→ **Supplied information**:
BEGIN

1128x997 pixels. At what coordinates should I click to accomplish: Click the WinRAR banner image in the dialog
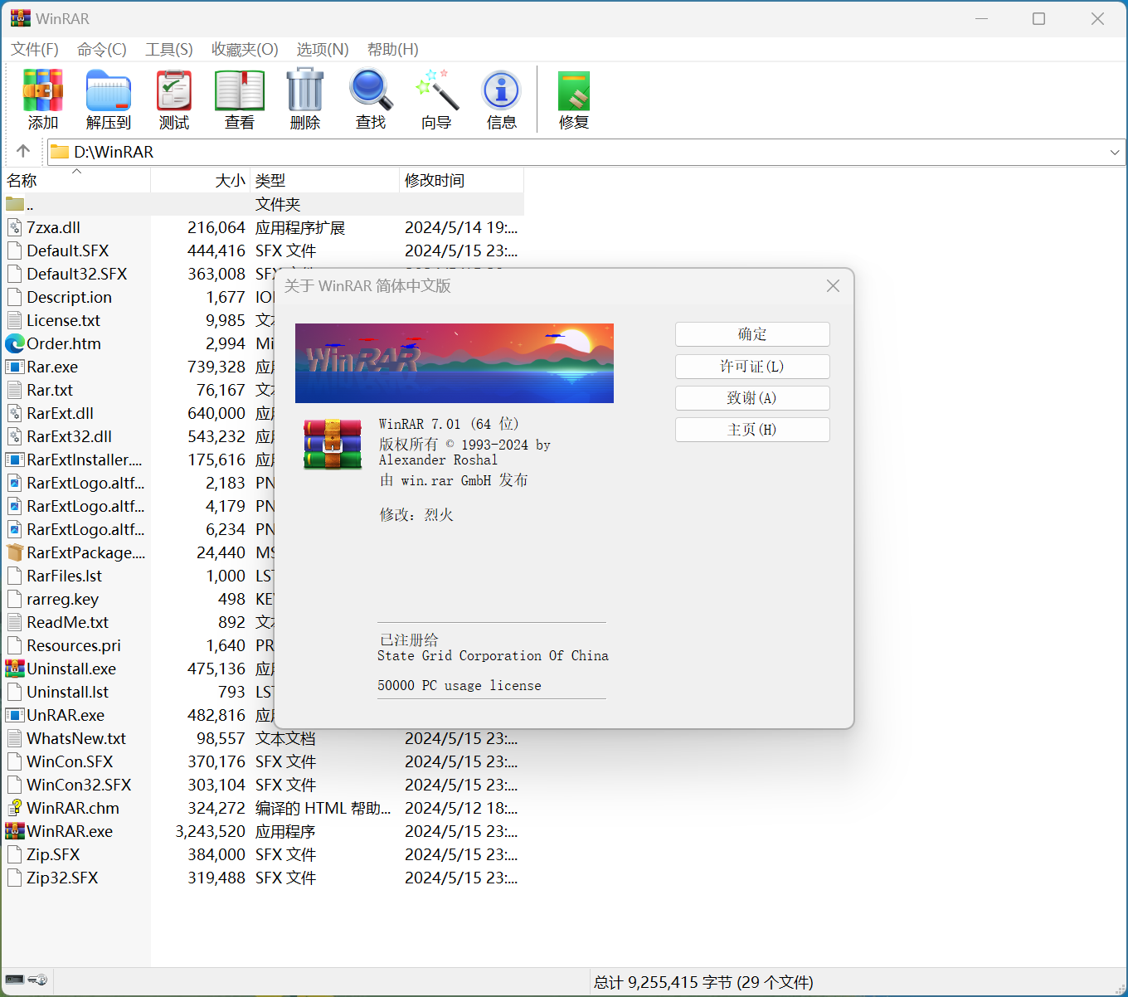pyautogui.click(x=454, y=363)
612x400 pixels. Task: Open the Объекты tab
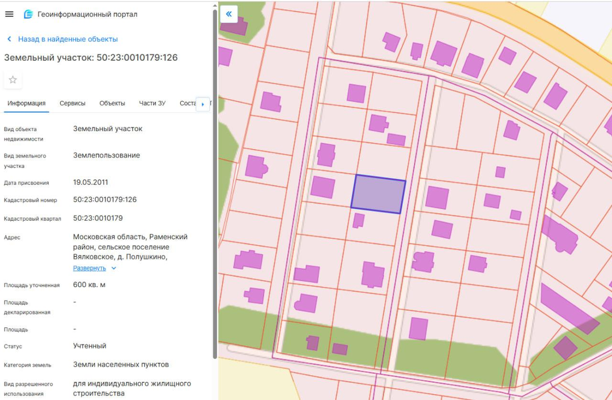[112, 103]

END
BEGIN

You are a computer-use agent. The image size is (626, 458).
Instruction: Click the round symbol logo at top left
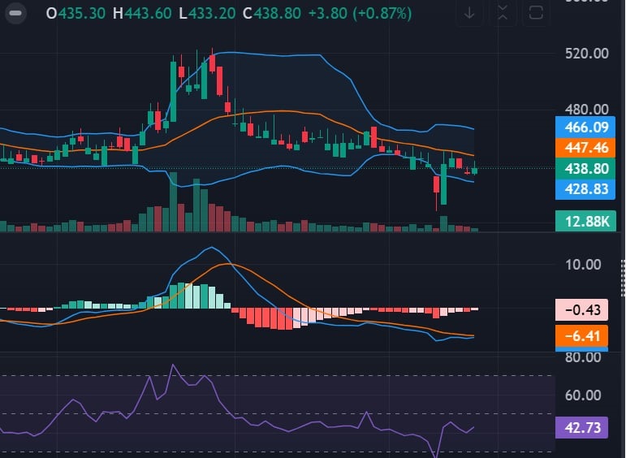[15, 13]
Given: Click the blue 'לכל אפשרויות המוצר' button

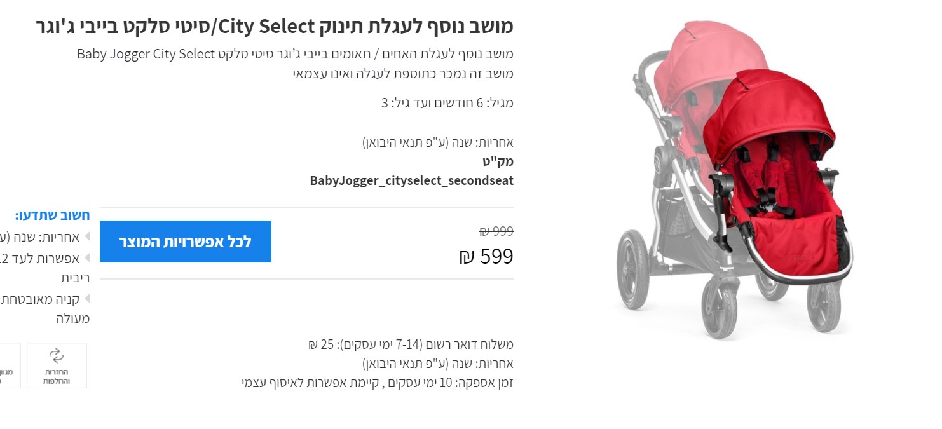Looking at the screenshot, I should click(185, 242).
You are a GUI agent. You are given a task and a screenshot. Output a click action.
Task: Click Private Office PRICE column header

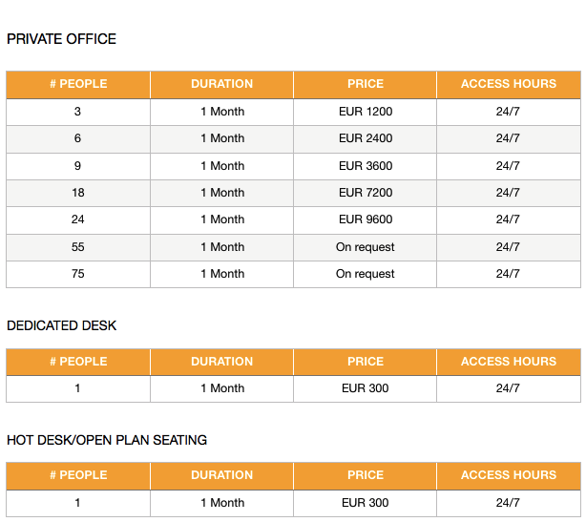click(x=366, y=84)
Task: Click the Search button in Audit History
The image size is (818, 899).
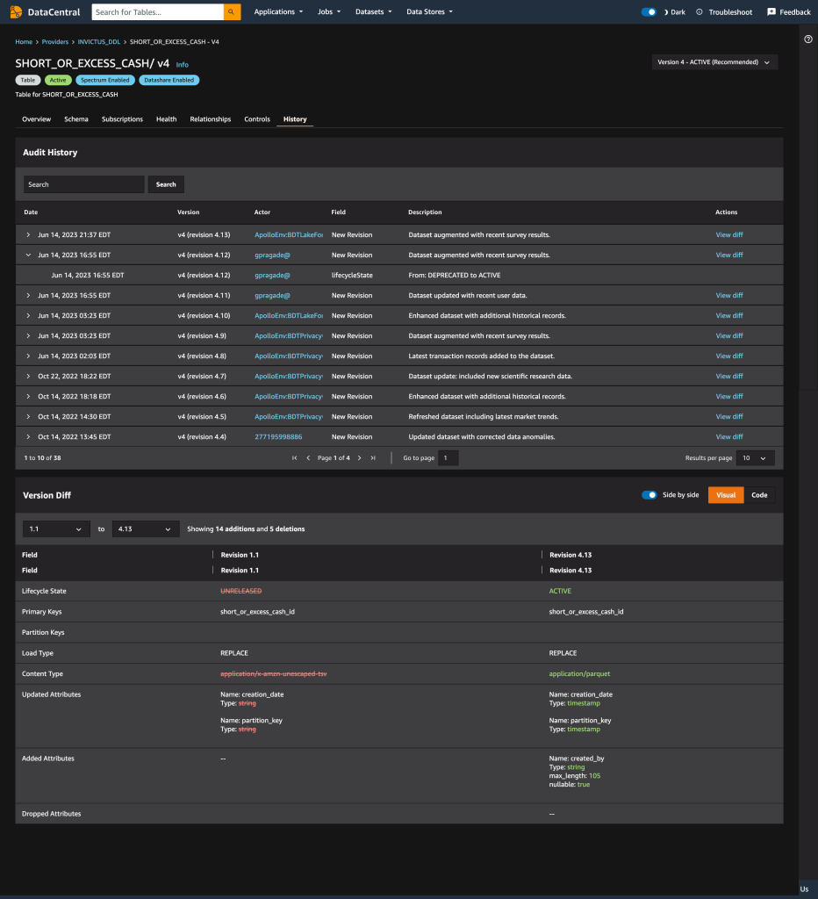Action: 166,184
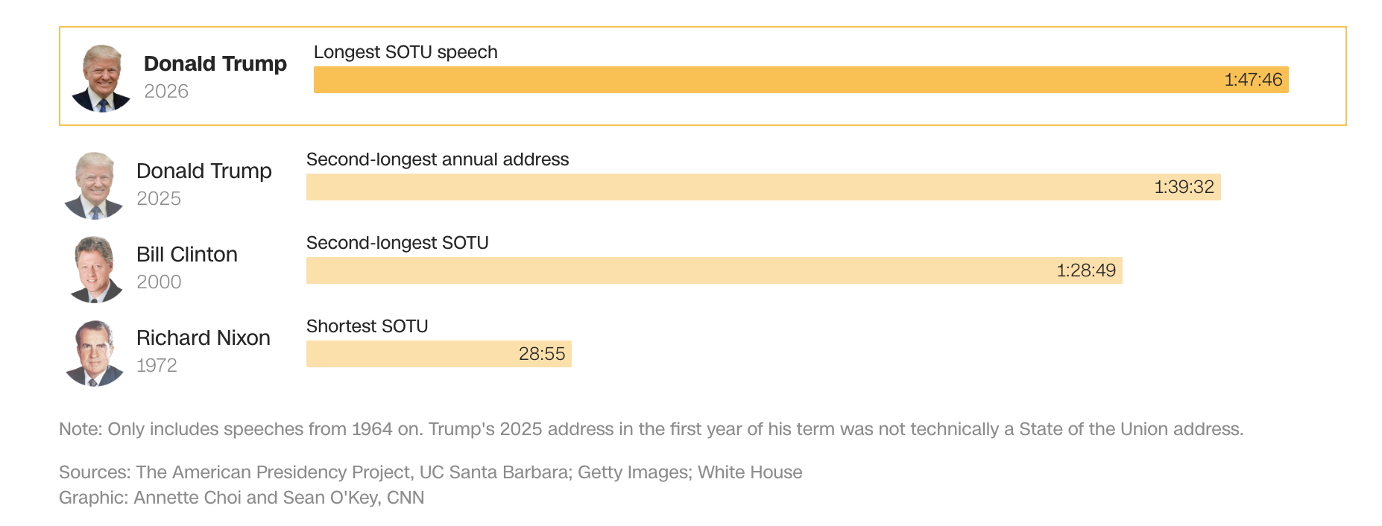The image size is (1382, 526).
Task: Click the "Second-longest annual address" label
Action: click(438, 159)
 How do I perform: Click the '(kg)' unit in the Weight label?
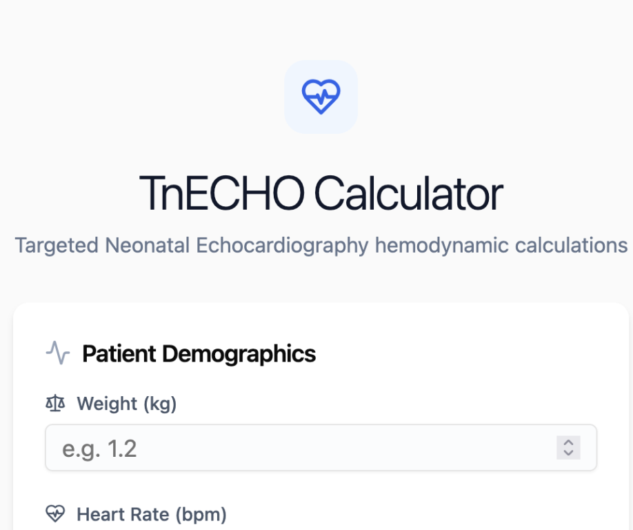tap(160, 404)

END
BEGIN

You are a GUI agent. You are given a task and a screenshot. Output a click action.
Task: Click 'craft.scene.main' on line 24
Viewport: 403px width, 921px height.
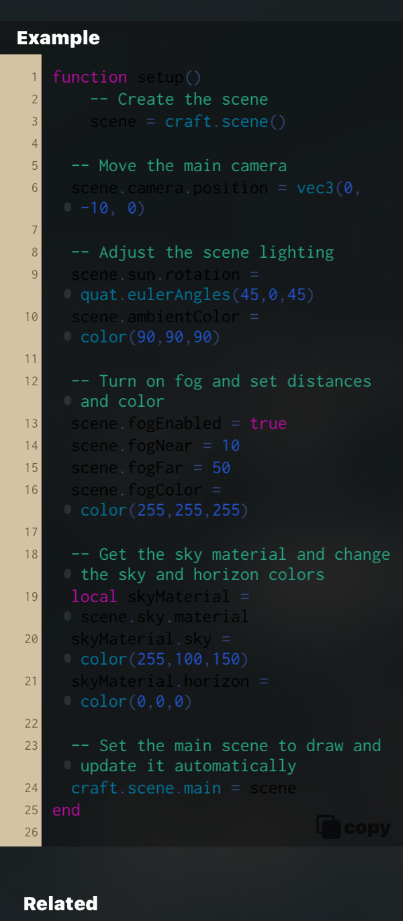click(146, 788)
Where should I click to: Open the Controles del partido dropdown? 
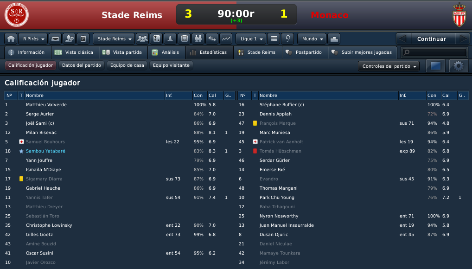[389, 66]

END

→ **What needs to be done**: After locating "You are a computer-use" and "Task: Click the Search" in the records above, return exactly the line holding each one and every line between them; leave out the pictures.

→ **Answer to this exercise**:
You are a computer-use agent. The image size is (626, 458).
Instruction: Click the round symbol logo at top left
[15, 13]
Given: Click the blue 'לכל אפשרויות המוצר' button

Looking at the screenshot, I should click(185, 242).
You are a GUI agent. You are given a task and a screenshot. Output a click action.
Task: Click Private Office PRICE column header

click(x=366, y=84)
Task: Click the Search button in Audit History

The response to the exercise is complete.